UiPath and the potential for automation

Jun 02, 2020
Richard Day and Alannah Comerford look at how Chartered Accountants can explore the potential for robotic process automation using UiPath.

In this series of articles, we are exploring the power of visualisation and data analytics and the benefits it can bring to Chartered Accountants. As you may know, the FAE syllabus was recently updated to include data analytics concepts and tools such as Tableau, Alteryx, and UiPath. Previous articles dealt with the concept of data visualisation and the value it can bring to an accountant, and most recently we covered the data processing tool, Alteryx, and the significant advantages it affords when performing data transformations and calculations.

In this article, we will move to the more advanced area of automation. Robotic Process Automation (RPA) is an acronym you are probably familiar with, as more and more businesses seek to streamline their operations and exploit the advantages of automation. UiPath, which has been selected by the Institute, and similar tools enable RPA at a practical level. UiPath is a software solution that acts like a robot, programmed to perform the various activities in a process just as a human would. The tool can be used to run without human supervision or can work as an assistant.

Automation without human supervision is extremely difficult and may not be the answer for complex processes that require significant judgement, reasoning or analysis from the person performing them. In such cases, automation may still support the person who is completing these tasks as an assistant, but human intervention is vital.
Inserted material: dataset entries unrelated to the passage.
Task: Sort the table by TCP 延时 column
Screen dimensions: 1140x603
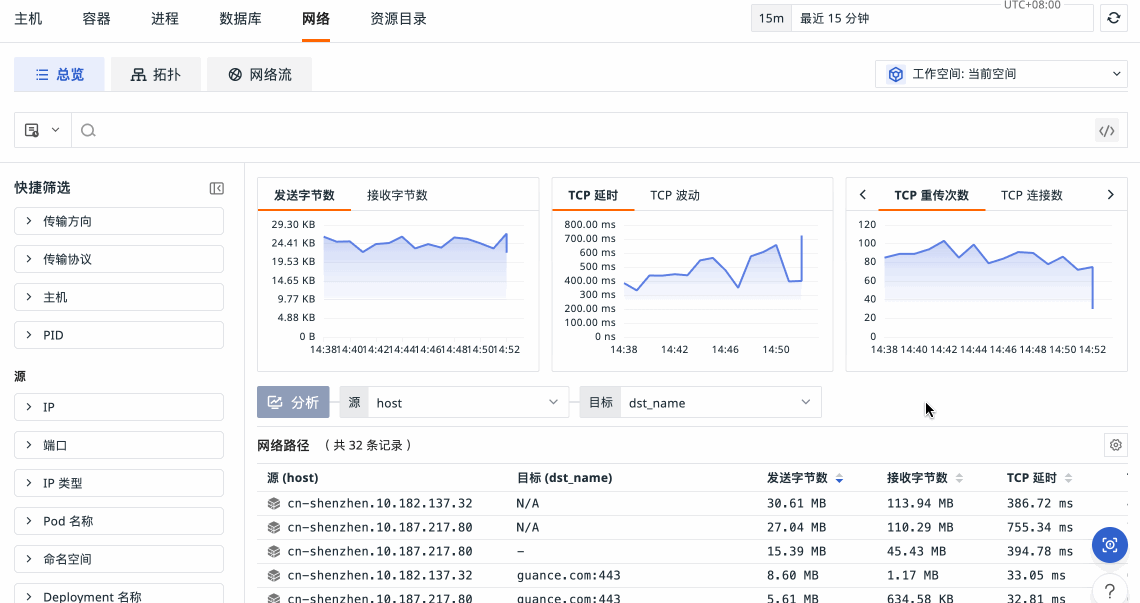Action: pyautogui.click(x=1068, y=478)
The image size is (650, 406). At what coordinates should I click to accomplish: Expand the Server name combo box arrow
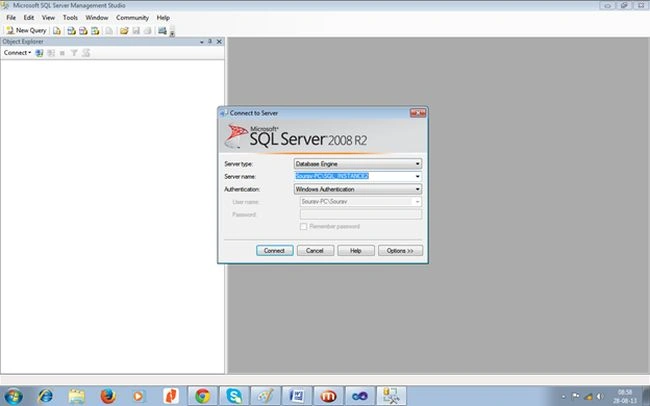417,177
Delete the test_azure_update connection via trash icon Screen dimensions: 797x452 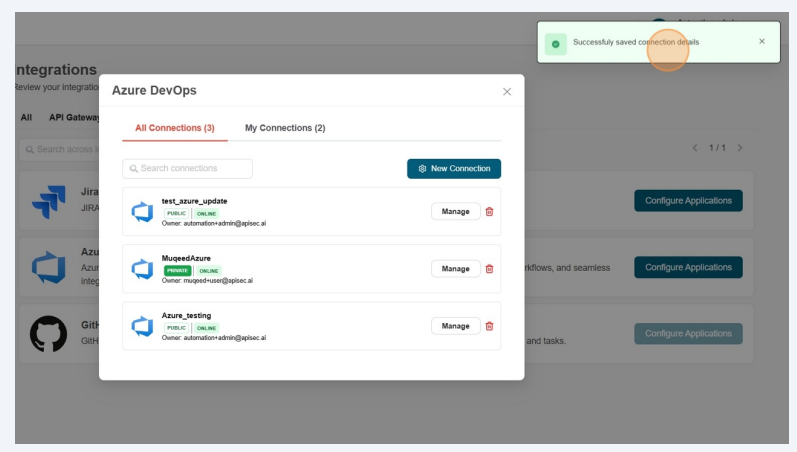[x=489, y=212]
However, if we consider those processes that are suitable for automation, they can usually be described as highly repetitive, manual processes where the employee does not exert judgement. All decisions are made based on business rules and pre-defined logic. Significant value can be derived from automation where there is interaction between multiple systems, but the inputs required are standard, making the process tedious and time heavy. Similarly, when the current manual procedure is inadequate for standardising a process and remains subject to error, automation – which has the power to perform the process accurately every time – can be invaluable.

As an accountant, you might think that opportunities for automation should fall under the remit of those working in IT. Accountants, with their holistic knowledge of how a business operates and analytical nature, are ideally placed to identify potential automation opportunities and act as a key stakeholder throughout the process.

Automation at work

Consider a simple process whereby you are required to run reports or extracts from different systems and perform some data transformation and analytics on the information to produce an output, perhaps in the form of a reporting dashboard. Alteryx can be set-up to run workflows to deal with inputs from different systems and produce the desired output. However, you would still need to run the input files and refresh the dashboard manually. Incorporating UiPath can automate the process even further.
UiPath can log-in to each system and can be used to run specific reports from different systems at set times, replacing the need to download data manually. It can then load this data into Alteryx, run a pre-defined workflow, and produce the desired dataset. This information can then be brought into Tableau to refresh a dashboard with the current information. In this way, UiPath can be configured as an interface between systems to offer a fully integrated solution.

These processes can be as simple as taking a list of suppliers from one system, along with balances from another. UiPath can automate the production of these lists and balances for processing in Alteryx to produce a customer statement. This statement is then converted to a named PDF document and emailed to each customer. In an audit context, where proof of delivery can provide recognition of a sale, client records can be reconciled with those from a third-party delivery company, exceptions identified and presented for further investigation by the auditor.

A business can reap many rewards from automation. While efficiency and time-saving with a shorter cycle time immediately spring to mind, increased quality and compliance as a result of a reduction in errors and an increase in accuracy are also often seen. Unlike mere mortals, robots never sleep and processes can operate autonomously 24/7, driving real-time transactions and analysis.

While certainly more challenging to measure than the benefits outlined above, increased employee satisfaction through a focus on higher-value activities and a reduction in time spent on menial, repetitive tasks is a clear benefit. It helps shift the priorities of the employee to innovation, strategy and activities that add value to the business proposition, resulting in a happy and productive workforce and consequently, higher output.

While the benefits that automation can bring when applied to appropriate processes are clear, we must bear in mind that, while automation can reduce hours in the long run, up-front investment is required to get it right. Also, control-aware accountants would know that any automated process requires ongoing review. A successful move towards automation requires the skills that accountants use all the time. For example, detailed process maps that are validated by walk-throughs are essential as well as thorough testing with scenario analysis. Consideration of the impact on controls, appropriate training, procedures, and user manuals are also required along with a measurement of actual versus expected results and periodic performance assessments. Accountants are likely to be key stakeholders in each of these activities.
Admittedly, we have only just skimmed the surface of the potential of UiPath and what it can be used for. Still, given the myriad of considerations included above, this is hopefully understandable. We hope we have sparked a reflection on potential use cases in your own business and perhaps demonstrated areas where Alteryx alone may not go far enough. We encourage you to consider these use cases, investigate whether your organisation has the necessary experience and consider a proof of concept. In the world of RPA, do not be afraid to consult and draw on experience.
Richard Day FCA is Partner, Risk Assurance Leader, at PwC Ireland.

Alannah Comerford ACA is Senior Manager, Data Analytics & Assurance, at PwC Ireland.